We are no doubt in the midst of an ongoing data explosion, and along with it the development of ‘data science’. Data science is an interdisciplinarily oriented specialisation at the intersection of statistics and computer science, focusing on machine learning and other forms of algorithmic processing of large datasets to ‘liberate and create meaning from raw data’ rather than on hypothesis testing (Efron and Hastie, 2016, p. 451). Data science is a successor to the form of ‘data analysis’ proposed by the statistician John W. Tukey, whose analytical framework focused on ‘looking at data to see what it seems to say’, making partial descriptions and trying ‘to look beneath them for new insights’. In his exploratory vein, Tukey (1977, p. v) also emphasised that this type of analysis was concerned ‘with appearance, not with confirmation’. This focus on mathematical structure and algorithmic thinking, rather than on inferential statistical justification, is a precursor to the flourishing of data science in the wake of datafication.
All the things that people do online in the context of social media generate vast volumes of sociologically interesting data. Such data have been approached in highly data-driven ways within the field of data science, where the aim is often to get a general picture of some particular social pattern or process. Being data-driven is not a bad thing, but there must always be a balance between data and theory – between information and its interpretation. This is where sociology and social theory come into the picture, as they offer a wide range of conceptual frameworks, theories, that can aid in the analysis and understanding of the large amounts and many forms of social data that are proliferated in today’s world.
But in those cases where we see big data being analysed, there is far too often a disconnect between the data and the theory. One explanation for this may be that the popularity and impact of data science makes its data-driven ethos spill over also into the academic fields that try to learn from it. This means that we risk forgetting about theoretical analysis, which may fade in the light of sparkling infographics.
It is my argument that the social research that relies heavily on the computational amassing and processing of data must also have a theoretical sensitivity to it. While purely computational methods are extremely helpful when wrangling the units of information, the meanings behind the messy social data which are generated in this age of datafication can be better untangled if we also make use of the rich interpretive toolkit provided by sociological theories and theorising. The data do not speak for themselves, even though some big data evangelists have claimed that to be the case (Anderson, 2008).
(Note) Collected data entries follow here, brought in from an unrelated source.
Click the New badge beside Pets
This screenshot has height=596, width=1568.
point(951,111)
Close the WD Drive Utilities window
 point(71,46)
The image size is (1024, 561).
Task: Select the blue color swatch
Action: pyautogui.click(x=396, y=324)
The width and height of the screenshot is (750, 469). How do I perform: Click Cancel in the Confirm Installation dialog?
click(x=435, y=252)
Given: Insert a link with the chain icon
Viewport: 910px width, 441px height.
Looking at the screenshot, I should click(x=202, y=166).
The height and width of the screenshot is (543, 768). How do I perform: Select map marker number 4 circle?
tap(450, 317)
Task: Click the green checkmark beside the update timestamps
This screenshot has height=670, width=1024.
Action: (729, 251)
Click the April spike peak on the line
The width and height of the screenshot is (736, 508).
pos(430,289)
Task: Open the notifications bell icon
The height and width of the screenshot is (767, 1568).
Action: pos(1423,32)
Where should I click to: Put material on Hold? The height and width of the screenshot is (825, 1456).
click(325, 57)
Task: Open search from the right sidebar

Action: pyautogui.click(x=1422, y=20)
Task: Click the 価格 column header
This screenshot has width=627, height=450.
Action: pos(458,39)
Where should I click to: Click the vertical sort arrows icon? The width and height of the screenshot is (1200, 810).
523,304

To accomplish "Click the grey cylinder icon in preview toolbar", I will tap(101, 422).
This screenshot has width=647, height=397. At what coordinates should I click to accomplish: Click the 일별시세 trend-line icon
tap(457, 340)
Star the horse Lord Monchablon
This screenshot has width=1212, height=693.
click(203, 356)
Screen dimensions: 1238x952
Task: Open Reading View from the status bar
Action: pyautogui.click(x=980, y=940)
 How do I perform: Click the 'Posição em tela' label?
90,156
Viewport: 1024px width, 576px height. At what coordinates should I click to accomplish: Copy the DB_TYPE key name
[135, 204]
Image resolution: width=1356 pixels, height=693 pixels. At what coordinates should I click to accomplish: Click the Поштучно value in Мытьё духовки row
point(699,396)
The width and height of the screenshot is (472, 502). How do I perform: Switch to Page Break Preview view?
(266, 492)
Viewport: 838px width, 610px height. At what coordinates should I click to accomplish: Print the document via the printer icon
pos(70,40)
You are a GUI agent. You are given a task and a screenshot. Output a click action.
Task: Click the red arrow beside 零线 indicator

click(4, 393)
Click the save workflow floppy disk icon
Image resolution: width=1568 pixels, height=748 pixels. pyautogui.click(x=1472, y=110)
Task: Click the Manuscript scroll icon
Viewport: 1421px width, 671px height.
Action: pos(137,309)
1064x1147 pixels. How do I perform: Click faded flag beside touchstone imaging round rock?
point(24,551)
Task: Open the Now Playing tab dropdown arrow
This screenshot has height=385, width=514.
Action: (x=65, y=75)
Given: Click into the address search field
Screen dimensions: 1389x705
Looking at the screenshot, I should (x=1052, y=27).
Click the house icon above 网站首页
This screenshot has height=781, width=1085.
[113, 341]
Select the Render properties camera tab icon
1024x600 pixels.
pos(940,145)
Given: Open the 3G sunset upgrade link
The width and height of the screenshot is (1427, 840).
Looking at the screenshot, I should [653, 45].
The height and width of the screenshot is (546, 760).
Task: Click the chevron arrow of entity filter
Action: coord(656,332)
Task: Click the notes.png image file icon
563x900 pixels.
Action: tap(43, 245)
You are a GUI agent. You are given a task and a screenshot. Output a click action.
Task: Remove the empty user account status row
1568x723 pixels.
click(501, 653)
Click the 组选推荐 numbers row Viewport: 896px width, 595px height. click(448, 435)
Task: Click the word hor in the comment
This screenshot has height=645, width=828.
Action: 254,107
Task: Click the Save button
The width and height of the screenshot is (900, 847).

Big data and data science are partly technological phenomena, which are about using computing power and algorithms to collect and analyse comparatively large datasets of, often, unstructured information. But they are also most prominently cultural and political phenomena that come along with the idea that huge unstructured datasets, often based on social media interactions and other digital traces left by people, when paired with methods like machine learning and natural language processing, can offer a higher form of truth which can be computationally distilled rather than interpretively achieved.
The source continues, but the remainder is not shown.